Records from a dataset:
══════════

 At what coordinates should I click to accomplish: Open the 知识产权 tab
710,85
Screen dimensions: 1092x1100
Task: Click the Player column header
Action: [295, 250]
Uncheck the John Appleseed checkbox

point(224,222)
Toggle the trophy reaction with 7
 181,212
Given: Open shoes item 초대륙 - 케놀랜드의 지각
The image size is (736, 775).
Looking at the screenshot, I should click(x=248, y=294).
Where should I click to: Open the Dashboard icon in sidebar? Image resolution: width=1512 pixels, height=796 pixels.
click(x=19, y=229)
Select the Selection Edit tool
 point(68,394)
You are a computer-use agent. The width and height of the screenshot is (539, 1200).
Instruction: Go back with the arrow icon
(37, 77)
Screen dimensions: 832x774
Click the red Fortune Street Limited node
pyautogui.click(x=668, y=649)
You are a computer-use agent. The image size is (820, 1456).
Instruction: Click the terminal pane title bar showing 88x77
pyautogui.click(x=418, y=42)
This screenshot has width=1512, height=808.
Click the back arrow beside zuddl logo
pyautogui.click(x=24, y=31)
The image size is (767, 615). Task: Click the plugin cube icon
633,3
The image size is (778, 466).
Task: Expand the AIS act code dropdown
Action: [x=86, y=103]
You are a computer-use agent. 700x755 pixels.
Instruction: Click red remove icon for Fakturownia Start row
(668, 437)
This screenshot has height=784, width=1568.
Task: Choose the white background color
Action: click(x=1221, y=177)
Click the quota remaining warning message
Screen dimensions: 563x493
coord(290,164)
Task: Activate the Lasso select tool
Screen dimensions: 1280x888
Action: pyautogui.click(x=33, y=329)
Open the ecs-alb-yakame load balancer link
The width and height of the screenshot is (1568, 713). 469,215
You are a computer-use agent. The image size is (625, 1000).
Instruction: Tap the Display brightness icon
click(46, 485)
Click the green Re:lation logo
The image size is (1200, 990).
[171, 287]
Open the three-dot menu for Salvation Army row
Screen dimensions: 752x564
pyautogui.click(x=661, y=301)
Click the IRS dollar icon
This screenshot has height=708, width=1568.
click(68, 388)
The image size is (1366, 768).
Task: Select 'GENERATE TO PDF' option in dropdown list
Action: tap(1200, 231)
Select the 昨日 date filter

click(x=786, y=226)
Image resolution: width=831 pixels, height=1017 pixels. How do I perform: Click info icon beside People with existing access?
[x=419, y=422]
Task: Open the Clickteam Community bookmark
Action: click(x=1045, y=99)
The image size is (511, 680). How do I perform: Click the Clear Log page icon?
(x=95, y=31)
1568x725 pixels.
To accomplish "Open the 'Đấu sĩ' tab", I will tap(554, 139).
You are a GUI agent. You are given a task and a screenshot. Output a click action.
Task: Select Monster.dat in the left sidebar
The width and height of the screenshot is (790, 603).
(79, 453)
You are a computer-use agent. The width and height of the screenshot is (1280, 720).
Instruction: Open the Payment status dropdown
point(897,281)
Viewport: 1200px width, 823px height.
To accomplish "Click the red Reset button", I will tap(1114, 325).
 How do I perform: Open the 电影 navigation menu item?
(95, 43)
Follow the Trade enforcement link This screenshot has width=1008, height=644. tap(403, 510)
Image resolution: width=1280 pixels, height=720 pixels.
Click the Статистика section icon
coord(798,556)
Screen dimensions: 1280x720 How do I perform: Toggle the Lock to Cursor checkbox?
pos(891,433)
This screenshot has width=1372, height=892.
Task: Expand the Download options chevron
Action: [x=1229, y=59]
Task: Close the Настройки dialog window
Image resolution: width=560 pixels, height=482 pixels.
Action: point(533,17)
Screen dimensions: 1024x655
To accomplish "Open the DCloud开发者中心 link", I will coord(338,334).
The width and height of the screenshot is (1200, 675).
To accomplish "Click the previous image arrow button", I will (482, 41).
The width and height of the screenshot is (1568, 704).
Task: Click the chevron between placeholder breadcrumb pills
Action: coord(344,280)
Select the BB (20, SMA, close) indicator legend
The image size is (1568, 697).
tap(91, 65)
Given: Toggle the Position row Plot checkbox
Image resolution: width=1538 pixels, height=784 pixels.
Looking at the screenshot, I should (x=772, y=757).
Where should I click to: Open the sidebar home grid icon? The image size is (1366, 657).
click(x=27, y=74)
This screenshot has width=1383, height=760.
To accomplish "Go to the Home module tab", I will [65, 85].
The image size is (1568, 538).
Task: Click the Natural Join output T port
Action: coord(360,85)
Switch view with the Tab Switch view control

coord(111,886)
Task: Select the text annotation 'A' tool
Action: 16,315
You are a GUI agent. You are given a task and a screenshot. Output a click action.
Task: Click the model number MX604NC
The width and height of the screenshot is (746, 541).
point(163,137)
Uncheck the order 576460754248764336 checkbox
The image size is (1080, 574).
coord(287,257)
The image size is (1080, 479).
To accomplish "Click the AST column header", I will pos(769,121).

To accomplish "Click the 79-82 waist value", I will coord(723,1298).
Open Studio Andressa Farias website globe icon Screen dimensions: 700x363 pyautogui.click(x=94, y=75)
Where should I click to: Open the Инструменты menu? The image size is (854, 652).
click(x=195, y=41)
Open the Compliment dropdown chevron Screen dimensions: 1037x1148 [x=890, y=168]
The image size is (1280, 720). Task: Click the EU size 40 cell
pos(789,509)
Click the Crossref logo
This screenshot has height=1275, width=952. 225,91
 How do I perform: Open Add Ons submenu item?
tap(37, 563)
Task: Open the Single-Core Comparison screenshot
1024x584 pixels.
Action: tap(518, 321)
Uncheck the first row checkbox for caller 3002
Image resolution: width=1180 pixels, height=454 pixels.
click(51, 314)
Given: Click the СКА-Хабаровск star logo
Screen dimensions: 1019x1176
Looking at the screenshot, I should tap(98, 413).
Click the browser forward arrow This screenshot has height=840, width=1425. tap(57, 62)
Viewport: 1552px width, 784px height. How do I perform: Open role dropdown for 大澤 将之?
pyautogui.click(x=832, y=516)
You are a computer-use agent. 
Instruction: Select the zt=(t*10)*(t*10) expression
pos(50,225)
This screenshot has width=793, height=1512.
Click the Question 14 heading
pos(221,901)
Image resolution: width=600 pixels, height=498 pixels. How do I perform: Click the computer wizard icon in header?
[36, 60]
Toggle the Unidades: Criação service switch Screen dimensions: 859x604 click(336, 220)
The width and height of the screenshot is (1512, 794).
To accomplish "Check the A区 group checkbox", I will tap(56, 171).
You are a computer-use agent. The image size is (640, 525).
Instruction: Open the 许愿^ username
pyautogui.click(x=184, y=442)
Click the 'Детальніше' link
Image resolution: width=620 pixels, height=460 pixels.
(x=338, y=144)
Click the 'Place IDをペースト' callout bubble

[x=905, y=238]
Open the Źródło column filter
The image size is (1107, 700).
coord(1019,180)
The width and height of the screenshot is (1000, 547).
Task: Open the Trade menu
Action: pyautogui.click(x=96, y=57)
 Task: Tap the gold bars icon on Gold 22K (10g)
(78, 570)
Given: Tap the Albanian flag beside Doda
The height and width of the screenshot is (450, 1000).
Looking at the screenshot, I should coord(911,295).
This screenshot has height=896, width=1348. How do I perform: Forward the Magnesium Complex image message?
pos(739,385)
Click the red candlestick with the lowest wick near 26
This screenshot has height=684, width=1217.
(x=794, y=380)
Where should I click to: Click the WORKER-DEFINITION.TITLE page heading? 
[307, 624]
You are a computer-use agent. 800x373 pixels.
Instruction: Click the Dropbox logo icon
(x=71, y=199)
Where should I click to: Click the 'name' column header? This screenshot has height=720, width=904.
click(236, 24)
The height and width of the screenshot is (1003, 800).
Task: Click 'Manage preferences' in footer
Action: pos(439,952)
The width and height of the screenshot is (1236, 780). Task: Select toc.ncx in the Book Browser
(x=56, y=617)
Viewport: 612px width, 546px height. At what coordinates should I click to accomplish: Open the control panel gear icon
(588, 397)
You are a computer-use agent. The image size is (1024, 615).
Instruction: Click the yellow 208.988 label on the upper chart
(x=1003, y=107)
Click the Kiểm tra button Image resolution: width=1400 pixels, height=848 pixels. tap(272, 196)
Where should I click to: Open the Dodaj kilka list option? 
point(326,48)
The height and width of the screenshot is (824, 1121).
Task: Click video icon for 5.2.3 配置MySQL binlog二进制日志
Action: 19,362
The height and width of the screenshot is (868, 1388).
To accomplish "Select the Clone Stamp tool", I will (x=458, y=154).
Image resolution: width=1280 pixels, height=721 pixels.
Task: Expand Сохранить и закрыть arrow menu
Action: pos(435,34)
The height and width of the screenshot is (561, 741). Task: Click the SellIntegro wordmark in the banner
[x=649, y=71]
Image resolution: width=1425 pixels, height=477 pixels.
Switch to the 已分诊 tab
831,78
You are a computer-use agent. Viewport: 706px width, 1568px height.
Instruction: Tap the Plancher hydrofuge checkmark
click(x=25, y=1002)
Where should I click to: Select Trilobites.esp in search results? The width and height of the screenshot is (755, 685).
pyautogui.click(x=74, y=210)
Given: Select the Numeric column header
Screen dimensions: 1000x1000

══════════

◆ WHAT YOU NEED TO DO
Output the lines above between the one holding "The image size is (1080, 479)." and the one holding "Open the Compliment", inclusive, with nothing before or after them.

◆ EXERCISE RESPONSE
The image size is (1080, 479).
To accomplish "Click the AST column header", I will pos(769,121).

To accomplish "Click the 79-82 waist value", I will coord(723,1298).
Open Studio Andressa Farias website globe icon Screen dimensions: 700x363 pyautogui.click(x=94, y=75)
Where should I click to: Open the Инструменты menu? The image size is (854, 652).
click(x=195, y=41)
Open the Compliment dropdown chevron Screen dimensions: 1037x1148 [x=890, y=168]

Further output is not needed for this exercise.